▶ _YOUR TASK_: Show every line in the records below that contains the word "axis".

──────────────────────────────

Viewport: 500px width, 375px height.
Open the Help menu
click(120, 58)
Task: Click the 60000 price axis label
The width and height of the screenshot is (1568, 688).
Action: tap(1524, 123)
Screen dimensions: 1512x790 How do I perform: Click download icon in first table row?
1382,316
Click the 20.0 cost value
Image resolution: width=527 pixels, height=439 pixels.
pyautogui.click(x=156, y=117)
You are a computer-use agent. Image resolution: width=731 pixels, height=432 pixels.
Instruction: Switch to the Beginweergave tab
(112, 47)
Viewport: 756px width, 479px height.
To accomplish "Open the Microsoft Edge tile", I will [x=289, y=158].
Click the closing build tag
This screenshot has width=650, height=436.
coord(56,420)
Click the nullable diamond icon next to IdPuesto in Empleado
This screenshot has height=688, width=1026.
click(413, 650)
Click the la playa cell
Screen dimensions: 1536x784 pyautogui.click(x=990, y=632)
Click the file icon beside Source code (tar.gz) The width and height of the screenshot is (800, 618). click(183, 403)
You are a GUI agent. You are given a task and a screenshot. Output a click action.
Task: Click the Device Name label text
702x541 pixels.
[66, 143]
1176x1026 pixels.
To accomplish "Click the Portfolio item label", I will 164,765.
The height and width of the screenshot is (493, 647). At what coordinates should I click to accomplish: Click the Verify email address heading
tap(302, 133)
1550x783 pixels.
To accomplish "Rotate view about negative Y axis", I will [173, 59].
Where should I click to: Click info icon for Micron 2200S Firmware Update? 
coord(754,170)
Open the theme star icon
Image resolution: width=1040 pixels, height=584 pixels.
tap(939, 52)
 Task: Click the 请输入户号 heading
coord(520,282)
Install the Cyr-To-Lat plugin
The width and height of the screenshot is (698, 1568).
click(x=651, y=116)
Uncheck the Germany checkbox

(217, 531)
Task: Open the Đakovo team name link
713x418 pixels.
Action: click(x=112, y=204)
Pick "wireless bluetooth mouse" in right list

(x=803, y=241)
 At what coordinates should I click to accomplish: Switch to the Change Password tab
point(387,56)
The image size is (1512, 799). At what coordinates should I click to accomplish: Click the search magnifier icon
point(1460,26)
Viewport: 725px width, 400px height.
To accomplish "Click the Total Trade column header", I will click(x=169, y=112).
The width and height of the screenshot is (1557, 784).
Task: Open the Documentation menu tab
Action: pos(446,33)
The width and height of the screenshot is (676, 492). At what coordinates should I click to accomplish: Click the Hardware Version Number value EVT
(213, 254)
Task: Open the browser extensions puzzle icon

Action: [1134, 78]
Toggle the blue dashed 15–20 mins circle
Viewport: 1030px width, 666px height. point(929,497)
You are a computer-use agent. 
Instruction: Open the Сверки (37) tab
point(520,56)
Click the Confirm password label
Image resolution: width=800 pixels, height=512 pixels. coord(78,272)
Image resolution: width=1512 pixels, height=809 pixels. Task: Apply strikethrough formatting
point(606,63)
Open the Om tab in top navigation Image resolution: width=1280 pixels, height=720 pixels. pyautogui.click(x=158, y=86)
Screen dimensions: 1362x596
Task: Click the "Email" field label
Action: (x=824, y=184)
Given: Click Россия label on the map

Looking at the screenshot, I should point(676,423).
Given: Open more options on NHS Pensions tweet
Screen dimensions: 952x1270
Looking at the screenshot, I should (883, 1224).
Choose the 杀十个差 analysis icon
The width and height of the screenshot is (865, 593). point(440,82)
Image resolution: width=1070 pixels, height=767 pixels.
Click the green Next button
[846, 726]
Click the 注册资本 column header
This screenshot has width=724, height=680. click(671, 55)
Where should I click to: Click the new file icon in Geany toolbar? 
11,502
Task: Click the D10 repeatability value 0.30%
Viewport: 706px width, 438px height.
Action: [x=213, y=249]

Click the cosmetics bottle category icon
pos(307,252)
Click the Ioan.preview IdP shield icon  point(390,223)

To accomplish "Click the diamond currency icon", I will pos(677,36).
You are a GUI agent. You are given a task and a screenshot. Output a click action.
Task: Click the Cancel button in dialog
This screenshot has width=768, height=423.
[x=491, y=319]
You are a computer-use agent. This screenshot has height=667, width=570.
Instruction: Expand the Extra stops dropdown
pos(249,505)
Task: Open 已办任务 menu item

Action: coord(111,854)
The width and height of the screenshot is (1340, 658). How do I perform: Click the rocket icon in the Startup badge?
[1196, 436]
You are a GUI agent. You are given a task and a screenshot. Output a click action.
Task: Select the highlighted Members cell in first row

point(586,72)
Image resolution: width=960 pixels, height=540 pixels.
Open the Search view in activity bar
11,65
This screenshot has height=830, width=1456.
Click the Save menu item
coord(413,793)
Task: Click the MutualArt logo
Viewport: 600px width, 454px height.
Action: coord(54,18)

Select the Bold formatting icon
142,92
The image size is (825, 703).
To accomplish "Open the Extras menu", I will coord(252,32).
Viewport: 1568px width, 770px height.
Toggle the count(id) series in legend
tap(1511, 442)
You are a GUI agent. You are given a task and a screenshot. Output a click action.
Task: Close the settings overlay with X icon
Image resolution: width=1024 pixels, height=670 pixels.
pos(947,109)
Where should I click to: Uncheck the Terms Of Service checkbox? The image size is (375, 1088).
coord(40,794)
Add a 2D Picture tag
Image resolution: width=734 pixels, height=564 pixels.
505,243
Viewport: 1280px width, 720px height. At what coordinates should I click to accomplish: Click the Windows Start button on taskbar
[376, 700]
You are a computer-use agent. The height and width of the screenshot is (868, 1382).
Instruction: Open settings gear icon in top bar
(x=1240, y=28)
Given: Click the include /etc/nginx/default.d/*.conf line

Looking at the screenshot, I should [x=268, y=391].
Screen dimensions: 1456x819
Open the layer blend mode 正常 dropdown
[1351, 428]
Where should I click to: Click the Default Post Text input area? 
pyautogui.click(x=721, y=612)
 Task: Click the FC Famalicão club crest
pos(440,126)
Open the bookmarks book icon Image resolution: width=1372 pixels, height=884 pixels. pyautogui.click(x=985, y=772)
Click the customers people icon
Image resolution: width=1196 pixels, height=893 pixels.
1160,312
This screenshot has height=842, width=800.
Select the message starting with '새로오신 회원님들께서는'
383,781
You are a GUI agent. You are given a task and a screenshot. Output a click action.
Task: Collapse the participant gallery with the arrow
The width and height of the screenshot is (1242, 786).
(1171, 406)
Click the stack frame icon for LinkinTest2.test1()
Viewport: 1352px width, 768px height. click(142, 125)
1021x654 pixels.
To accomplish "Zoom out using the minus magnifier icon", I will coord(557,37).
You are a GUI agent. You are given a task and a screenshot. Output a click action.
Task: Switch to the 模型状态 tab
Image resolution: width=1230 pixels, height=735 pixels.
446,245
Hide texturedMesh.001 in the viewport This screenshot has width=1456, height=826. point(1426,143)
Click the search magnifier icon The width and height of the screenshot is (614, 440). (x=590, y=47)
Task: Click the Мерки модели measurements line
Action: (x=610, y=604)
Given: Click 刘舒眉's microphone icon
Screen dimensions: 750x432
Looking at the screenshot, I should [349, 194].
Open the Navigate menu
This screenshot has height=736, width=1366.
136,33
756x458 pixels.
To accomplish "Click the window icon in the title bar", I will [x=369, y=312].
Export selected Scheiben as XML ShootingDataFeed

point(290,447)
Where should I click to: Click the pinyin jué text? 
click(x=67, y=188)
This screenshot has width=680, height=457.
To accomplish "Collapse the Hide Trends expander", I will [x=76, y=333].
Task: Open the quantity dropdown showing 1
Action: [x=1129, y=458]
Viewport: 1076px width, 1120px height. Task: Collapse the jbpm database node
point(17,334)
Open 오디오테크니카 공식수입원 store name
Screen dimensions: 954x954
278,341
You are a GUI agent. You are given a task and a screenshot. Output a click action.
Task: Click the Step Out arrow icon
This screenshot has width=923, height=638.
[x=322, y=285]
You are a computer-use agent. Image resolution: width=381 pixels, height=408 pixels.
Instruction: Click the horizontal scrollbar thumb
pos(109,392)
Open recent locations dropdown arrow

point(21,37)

──────────────────────────────

▶ _OUTPUT OF THE EXERCISE_:
Task: Click the 60000 price axis label
To accomplish "Rotate view about negative Y axis", I will [173, 59].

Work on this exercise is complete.